Directions for this task = Please write out the line containing "Rólunk (28, 2538)" and each line after it through the end of the data, exactly, and nothing else.

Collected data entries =
•••••
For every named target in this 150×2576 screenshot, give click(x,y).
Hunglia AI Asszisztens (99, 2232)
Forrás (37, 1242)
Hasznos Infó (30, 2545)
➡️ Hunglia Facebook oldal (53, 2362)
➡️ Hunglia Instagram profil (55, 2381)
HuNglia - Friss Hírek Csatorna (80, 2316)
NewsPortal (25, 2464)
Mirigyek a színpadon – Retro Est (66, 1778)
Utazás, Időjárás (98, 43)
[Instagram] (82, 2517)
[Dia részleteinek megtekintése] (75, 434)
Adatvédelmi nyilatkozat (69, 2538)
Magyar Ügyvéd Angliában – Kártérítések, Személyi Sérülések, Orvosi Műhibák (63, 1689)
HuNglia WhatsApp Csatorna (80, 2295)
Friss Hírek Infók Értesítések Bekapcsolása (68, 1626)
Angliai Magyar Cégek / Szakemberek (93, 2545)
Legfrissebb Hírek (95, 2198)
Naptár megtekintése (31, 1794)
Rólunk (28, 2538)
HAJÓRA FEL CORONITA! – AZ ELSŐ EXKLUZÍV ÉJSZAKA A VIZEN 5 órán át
•••••
Result of this task =
Rólunk (28, 2538)
HAJÓRA FEL CORONITA! – AZ ELSŐ EXKLUZÍV ÉJSZAKA A VIZEN 5 órán át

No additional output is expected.